Question

Find the sum of all the integers from 1 to 1000
$
  (a){\text{ 5050}} \\
  (b){\text{ 50500}} \\
  (c){\text{ 500500}} \\
  (d){\text{ 50050}} \\
$

Answer 1

Hint: In this question form a series all the integers from 1, 2, 3……………..1000. It forms an arithmetic progression. Use the direct formula of the sum of n terms in A.P that is ${S_n} = \dfrac{n}{2}\left( {2a + \left( {n - 1} \right)d} \right)$. The number of terms in this series will be 1000 only.

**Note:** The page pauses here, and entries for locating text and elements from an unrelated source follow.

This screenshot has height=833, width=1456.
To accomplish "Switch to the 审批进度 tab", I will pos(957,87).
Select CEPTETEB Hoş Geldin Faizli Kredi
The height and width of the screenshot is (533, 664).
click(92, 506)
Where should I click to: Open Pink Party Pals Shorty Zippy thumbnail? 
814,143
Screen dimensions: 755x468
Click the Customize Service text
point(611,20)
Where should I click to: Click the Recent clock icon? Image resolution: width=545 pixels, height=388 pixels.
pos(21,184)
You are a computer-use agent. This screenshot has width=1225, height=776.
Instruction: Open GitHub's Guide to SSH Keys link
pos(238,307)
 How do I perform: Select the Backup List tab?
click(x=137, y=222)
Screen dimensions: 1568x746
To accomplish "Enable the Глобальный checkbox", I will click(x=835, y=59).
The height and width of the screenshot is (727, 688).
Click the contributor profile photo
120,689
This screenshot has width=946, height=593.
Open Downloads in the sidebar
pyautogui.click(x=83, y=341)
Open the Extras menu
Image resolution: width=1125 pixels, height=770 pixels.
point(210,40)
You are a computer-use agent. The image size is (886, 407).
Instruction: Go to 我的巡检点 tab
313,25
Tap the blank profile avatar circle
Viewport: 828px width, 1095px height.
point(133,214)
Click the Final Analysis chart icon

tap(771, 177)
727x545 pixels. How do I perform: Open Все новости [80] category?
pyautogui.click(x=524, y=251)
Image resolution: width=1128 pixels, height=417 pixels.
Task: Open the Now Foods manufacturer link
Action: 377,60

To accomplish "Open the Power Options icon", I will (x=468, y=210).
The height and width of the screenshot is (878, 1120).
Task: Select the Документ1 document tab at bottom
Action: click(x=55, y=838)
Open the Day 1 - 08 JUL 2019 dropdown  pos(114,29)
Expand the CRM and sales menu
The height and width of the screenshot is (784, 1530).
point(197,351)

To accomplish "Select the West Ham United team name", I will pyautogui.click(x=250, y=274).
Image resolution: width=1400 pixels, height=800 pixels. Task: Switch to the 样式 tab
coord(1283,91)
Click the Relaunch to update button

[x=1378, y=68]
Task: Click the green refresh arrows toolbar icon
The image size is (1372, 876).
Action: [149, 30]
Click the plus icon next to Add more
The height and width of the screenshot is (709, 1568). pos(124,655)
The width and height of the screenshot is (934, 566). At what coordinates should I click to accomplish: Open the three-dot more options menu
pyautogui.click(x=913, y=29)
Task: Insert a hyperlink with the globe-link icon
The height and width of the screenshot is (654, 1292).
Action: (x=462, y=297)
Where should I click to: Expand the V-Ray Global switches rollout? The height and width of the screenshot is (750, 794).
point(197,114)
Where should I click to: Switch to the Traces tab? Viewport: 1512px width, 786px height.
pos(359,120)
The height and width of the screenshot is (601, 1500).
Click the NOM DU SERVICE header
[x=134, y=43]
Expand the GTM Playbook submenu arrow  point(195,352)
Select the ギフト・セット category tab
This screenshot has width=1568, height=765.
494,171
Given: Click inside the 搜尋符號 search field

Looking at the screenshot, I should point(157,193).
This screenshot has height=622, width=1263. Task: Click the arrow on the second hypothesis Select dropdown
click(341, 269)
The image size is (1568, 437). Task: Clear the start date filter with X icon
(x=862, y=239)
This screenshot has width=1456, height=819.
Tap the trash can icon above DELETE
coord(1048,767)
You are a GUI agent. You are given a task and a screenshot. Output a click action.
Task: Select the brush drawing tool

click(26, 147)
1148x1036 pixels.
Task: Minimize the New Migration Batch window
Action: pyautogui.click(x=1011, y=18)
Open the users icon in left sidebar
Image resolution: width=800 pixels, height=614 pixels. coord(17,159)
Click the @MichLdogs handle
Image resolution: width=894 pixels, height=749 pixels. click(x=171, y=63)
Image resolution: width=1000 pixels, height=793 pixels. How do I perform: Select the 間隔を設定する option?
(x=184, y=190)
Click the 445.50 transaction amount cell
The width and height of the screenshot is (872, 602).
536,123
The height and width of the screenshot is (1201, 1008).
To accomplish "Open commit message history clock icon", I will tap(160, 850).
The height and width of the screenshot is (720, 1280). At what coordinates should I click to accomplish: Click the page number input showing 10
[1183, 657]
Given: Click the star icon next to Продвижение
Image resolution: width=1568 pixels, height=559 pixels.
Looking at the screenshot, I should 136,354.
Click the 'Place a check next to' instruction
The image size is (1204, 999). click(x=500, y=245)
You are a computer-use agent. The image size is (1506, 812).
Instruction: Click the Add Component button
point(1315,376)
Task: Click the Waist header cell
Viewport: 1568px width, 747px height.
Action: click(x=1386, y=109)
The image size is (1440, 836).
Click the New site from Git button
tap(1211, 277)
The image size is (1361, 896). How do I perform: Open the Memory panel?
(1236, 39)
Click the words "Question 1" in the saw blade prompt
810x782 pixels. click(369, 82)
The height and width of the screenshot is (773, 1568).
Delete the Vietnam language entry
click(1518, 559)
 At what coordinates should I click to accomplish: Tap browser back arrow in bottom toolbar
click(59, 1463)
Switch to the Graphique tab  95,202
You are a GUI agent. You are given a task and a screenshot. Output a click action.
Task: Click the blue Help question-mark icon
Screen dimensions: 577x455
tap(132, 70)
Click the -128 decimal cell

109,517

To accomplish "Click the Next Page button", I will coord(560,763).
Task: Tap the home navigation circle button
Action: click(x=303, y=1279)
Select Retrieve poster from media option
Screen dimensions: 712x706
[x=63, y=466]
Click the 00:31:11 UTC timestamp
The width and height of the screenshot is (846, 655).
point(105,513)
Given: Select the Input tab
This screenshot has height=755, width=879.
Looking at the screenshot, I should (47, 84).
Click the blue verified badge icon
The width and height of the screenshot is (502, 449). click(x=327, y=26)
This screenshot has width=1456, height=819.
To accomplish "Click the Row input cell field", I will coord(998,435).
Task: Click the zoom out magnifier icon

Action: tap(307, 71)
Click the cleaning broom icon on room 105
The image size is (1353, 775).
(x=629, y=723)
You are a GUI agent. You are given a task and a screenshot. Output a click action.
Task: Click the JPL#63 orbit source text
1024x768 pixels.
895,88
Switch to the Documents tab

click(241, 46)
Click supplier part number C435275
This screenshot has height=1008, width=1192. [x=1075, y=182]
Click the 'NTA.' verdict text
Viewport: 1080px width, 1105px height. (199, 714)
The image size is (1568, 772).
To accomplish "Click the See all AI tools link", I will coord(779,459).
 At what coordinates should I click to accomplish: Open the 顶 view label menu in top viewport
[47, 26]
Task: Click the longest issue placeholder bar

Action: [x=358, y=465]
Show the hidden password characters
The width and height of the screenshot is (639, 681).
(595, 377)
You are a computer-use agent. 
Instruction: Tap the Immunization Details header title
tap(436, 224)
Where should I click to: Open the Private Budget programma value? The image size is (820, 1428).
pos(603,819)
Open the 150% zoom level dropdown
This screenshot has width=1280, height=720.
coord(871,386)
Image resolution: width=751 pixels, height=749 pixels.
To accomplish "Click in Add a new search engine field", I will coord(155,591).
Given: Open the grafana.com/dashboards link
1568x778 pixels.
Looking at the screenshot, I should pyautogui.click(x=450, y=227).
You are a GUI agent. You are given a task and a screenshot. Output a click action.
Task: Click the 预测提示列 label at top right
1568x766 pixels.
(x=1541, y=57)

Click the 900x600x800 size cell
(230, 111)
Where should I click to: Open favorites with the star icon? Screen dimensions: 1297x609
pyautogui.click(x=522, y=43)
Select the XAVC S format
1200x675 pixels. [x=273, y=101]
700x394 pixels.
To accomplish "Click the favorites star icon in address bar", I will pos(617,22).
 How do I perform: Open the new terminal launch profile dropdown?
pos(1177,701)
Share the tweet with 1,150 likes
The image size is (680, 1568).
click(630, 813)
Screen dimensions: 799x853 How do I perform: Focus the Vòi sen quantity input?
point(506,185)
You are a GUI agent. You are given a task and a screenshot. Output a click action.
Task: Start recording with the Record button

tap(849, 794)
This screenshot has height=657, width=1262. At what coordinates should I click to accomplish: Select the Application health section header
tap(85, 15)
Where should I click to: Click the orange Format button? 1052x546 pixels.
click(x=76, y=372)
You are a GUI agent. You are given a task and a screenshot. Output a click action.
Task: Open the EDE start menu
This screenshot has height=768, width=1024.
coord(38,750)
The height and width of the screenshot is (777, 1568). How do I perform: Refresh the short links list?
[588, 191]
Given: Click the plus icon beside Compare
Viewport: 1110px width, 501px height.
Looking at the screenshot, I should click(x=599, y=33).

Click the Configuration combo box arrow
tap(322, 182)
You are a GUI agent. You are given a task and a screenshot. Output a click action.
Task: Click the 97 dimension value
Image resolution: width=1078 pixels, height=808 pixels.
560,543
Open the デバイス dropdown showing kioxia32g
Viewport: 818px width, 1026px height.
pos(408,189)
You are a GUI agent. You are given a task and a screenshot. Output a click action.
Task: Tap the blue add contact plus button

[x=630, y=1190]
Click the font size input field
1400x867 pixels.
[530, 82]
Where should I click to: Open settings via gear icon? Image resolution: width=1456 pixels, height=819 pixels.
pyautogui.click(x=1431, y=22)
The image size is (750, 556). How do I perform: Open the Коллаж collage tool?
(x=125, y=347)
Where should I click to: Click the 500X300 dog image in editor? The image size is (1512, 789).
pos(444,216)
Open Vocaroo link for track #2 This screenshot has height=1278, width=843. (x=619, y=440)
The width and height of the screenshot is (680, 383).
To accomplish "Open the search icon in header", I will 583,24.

Complete step-by-step solution:
As we know (1, 2, 3, 4………………………, 1000) forms an A.P with first term (a = 1), common difference (d = (2 -1) = (3 - 2) =1) and the number of terms (n =1000).
Now we know the formula of sum of an A.P which is given as
${S_n} = \dfrac{n}{2}\left( {2a + \left( {n - 1} \right)d} \right)$ Where (a is first term, d is common difference and n is number of terms).
So the sum of all integers’ numbers from 1 to 1000 is
$ \Rightarrow {S_{1000}} = \dfrac{{1000}}{2}\left( {2\left( 1 \right) + \left( {1000 - 1} \right)1} \right)$
Now simplify the above equation we have,
$ \Rightarrow {S_{1000}} = 500\left( {2 + 999} \right) = 500\left( {1001} \right) = 500500$
So this is the required sum of all natural numbers from 1 to 1000.
So this is the required answer.
Hence option (C) is correct.

Note: Terms are said to be A.P if the common difference that is the difference between the consecutive terms remains constant throughout the series. An integer is a number that can be written without a fractional component. It is advised to remember the general formula for terms in series like A.P and G.P. The total numbers can also be evaluated using the concept that any nth term in A.P can be written as ${a_n} = a + (n - 1)d$, so if we substitute 1000 in place of ${a_n}$ and the values of a and d, the total number of terms up to 1000 can be calculated and it will eventually 1000 only.